- Instructions to follow
The following data has a line with "Open the Max Payne Mobile title link" and a line with "Task: Click the green quick-add plus button". Write out exactly those lines and all the lines between them.

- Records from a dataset

● ● ● ● ●

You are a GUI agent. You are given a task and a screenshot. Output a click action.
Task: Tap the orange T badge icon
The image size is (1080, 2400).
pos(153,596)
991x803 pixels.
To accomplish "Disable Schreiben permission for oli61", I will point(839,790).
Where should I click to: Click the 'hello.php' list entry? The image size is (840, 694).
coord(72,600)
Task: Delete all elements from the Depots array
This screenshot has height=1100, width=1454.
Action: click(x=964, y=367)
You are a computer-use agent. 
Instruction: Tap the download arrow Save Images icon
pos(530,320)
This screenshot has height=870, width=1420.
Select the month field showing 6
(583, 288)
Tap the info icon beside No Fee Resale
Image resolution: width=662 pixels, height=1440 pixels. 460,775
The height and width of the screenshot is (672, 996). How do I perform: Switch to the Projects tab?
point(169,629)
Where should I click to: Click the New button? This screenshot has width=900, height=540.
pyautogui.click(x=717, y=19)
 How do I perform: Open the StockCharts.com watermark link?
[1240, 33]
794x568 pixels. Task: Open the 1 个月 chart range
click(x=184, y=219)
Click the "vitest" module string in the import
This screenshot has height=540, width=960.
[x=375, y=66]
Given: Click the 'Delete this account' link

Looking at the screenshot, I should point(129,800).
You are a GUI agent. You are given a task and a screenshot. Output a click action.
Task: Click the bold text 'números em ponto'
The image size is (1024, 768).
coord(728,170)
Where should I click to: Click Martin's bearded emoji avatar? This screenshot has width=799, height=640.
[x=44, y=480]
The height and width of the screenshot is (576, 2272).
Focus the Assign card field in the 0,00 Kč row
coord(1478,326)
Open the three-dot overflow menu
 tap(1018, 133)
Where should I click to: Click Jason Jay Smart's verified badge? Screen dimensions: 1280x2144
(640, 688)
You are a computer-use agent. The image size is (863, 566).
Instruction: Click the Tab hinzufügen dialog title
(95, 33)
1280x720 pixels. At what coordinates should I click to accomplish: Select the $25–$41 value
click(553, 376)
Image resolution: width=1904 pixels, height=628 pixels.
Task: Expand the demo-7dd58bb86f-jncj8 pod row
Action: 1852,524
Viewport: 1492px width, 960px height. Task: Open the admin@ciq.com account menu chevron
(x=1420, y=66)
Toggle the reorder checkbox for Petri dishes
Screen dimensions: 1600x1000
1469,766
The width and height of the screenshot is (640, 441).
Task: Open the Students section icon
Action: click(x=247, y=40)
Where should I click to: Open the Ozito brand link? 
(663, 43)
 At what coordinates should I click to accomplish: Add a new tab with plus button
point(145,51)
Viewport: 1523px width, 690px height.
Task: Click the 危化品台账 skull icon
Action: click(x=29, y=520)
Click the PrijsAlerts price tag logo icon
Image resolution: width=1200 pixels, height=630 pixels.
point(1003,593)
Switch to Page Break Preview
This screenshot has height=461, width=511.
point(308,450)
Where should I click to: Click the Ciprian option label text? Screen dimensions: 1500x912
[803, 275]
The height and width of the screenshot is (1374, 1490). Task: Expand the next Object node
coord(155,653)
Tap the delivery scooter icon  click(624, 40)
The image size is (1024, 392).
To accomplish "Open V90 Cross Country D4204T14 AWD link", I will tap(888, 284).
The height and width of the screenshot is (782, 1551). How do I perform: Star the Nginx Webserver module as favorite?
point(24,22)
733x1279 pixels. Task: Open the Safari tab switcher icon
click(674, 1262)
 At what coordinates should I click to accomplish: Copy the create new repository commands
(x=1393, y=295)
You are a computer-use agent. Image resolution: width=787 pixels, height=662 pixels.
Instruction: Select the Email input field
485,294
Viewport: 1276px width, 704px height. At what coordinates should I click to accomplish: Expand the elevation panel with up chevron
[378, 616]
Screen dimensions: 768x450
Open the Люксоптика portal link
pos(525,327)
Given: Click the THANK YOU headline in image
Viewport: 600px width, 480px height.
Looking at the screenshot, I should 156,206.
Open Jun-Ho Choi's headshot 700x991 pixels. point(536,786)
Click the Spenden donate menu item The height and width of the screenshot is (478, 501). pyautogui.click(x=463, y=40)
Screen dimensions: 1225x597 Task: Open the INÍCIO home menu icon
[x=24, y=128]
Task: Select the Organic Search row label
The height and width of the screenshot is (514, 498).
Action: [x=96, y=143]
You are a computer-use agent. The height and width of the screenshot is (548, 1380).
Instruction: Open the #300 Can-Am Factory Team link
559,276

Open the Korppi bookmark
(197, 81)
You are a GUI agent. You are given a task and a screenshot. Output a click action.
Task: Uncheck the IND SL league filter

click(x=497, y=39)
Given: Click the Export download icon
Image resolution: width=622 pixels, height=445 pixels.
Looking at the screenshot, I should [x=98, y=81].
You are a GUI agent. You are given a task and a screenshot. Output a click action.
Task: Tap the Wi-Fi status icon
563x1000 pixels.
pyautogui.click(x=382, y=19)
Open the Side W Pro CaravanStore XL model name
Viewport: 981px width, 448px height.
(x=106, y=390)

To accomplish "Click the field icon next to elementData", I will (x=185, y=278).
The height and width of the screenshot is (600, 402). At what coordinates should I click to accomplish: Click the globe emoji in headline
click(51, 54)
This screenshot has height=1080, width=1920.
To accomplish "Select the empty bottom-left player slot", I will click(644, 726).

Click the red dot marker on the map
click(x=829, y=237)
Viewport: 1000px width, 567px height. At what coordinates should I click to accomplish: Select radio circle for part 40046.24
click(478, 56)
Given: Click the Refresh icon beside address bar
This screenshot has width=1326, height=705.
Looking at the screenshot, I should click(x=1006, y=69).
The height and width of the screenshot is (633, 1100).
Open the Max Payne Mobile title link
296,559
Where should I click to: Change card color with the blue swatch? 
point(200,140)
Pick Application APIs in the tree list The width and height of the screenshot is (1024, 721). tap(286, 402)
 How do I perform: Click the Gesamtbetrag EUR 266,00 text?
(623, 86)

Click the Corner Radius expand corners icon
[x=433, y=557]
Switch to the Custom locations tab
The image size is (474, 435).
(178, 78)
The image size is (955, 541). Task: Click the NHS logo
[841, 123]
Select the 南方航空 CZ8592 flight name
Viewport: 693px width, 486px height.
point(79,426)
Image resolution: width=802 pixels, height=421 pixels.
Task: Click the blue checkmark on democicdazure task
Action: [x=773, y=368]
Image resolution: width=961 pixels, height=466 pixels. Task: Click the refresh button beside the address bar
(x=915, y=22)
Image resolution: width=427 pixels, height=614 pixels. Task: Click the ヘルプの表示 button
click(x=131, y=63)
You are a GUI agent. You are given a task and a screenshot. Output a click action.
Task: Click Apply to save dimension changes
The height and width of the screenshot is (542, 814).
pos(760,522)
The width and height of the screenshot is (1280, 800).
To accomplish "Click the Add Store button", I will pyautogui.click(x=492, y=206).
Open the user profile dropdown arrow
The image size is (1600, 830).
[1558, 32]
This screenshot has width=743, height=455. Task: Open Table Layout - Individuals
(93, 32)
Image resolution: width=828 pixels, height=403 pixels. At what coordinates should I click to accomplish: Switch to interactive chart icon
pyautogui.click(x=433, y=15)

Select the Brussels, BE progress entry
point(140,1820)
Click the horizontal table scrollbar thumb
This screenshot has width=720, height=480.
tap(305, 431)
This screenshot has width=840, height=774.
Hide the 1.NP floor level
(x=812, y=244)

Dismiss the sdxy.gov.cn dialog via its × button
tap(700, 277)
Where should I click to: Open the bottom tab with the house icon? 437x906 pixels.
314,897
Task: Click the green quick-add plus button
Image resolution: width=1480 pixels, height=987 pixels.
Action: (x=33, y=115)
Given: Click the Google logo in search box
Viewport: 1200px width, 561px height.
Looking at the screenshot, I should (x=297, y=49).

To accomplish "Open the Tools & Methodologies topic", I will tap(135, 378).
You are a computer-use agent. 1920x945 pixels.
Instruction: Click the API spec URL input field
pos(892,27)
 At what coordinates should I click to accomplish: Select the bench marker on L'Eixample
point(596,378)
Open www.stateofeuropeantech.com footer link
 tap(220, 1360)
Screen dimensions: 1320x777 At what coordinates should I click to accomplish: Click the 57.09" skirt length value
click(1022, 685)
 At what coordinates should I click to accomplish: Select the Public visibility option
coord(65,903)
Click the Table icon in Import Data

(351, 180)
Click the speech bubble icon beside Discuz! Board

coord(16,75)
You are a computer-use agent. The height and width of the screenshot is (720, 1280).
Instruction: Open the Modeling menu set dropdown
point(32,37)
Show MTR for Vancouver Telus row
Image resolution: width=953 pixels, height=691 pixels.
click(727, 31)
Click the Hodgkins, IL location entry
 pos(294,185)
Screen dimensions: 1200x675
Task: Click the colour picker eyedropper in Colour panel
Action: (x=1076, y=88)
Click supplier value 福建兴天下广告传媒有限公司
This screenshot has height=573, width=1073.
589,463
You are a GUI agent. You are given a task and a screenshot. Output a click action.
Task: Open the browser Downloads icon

● ● ● ● ●

- Result
Open the Max Payne Mobile title link
296,559
Where should I click to: Change card color with the blue swatch? 
point(200,140)
Pick Application APIs in the tree list The width and height of the screenshot is (1024, 721). tap(286, 402)
 How do I perform: Click the Gesamtbetrag EUR 266,00 text?
(623, 86)

Click the Corner Radius expand corners icon
[x=433, y=557]
Switch to the Custom locations tab
The image size is (474, 435).
(178, 78)
The image size is (955, 541). Task: Click the NHS logo
[841, 123]
Select the 南方航空 CZ8592 flight name
Viewport: 693px width, 486px height.
point(79,426)
Image resolution: width=802 pixels, height=421 pixels.
Task: Click the blue checkmark on democicdazure task
Action: [x=773, y=368]
Image resolution: width=961 pixels, height=466 pixels. Task: Click the refresh button beside the address bar
(x=915, y=22)
Image resolution: width=427 pixels, height=614 pixels. Task: Click the ヘルプの表示 button
click(x=131, y=63)
You are a GUI agent. You are given a task and a screenshot. Output a click action.
Task: Click Apply to save dimension changes
The height and width of the screenshot is (542, 814).
pos(760,522)
The width and height of the screenshot is (1280, 800).
To accomplish "Click the Add Store button", I will pyautogui.click(x=492, y=206).
Open the user profile dropdown arrow
The image size is (1600, 830).
[1558, 32]
This screenshot has width=743, height=455. Task: Open Table Layout - Individuals
(93, 32)
Image resolution: width=828 pixels, height=403 pixels. At what coordinates should I click to accomplish: Switch to interactive chart icon
pyautogui.click(x=433, y=15)

Select the Brussels, BE progress entry
point(140,1820)
Click the horizontal table scrollbar thumb
This screenshot has width=720, height=480.
tap(305, 431)
This screenshot has width=840, height=774.
Hide the 1.NP floor level
(x=812, y=244)

Dismiss the sdxy.gov.cn dialog via its × button
tap(700, 277)
Where should I click to: Open the bottom tab with the house icon? 437x906 pixels.
314,897
Task: Click the green quick-add plus button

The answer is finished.